Input material:

=== Begin Enclosure ===

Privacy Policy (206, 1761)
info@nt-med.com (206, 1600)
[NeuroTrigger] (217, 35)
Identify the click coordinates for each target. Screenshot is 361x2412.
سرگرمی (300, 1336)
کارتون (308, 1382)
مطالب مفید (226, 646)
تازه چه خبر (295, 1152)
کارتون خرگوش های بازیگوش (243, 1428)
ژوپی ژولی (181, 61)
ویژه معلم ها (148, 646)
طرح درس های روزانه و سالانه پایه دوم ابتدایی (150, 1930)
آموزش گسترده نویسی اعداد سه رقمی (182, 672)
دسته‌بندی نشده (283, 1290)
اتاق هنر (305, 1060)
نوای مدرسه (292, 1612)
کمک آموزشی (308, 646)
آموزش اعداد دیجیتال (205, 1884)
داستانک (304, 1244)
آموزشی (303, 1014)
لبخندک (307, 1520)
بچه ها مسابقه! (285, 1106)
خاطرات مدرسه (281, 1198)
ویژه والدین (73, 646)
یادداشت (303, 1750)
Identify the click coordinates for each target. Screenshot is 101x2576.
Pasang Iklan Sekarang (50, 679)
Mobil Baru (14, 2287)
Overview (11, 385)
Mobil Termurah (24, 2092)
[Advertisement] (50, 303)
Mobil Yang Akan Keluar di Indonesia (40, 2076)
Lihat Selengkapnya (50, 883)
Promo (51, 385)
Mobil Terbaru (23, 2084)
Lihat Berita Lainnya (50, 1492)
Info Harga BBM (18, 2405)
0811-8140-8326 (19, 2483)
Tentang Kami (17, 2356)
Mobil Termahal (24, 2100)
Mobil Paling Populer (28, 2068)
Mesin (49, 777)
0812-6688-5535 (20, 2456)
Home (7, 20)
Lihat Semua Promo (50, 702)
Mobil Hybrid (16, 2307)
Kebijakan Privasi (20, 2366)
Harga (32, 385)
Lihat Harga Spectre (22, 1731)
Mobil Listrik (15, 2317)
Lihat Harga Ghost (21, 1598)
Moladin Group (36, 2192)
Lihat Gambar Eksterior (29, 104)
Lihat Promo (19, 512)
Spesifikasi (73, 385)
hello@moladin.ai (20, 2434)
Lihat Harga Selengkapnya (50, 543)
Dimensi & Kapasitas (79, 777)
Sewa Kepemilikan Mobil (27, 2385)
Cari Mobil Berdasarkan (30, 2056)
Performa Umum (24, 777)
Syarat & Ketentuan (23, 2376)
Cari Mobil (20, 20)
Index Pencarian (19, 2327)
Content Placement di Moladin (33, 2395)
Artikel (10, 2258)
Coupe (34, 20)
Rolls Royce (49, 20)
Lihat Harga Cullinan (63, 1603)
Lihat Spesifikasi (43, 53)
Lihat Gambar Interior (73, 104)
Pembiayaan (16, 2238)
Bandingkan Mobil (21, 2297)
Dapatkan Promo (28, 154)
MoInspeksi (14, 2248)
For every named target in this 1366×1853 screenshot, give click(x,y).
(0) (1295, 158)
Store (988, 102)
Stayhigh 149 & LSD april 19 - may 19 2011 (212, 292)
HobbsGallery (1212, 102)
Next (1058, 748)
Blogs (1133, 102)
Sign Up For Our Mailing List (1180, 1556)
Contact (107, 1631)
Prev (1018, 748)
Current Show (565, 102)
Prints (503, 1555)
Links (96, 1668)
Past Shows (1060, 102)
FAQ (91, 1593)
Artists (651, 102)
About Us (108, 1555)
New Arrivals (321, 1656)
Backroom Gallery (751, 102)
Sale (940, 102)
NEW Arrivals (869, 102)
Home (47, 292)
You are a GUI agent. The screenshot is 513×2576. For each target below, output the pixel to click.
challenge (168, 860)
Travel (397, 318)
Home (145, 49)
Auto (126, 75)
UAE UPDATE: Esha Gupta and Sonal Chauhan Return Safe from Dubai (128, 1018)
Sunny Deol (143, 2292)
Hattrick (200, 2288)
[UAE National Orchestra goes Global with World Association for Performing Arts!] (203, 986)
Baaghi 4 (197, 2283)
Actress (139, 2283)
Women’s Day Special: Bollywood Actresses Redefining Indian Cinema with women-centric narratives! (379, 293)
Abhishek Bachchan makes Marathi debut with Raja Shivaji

=== End Enclosure ===

Task goal: Exactly as they appear above, write out the line containing "Sunny Deol (143, 2292)" and each line that comes after it in the records.

Exercise output:
Sunny Deol (143, 2292)
Hattrick (200, 2288)
[UAE National Orchestra goes Global with World Association for Performing Arts!] (203, 986)
Baaghi 4 (197, 2283)
Actress (139, 2283)
Women’s Day Special: Bollywood Actresses Redefining Indian Cinema with women-centric narratives! (379, 293)
Abhishek Bachchan makes Marathi debut with Raja Shivaji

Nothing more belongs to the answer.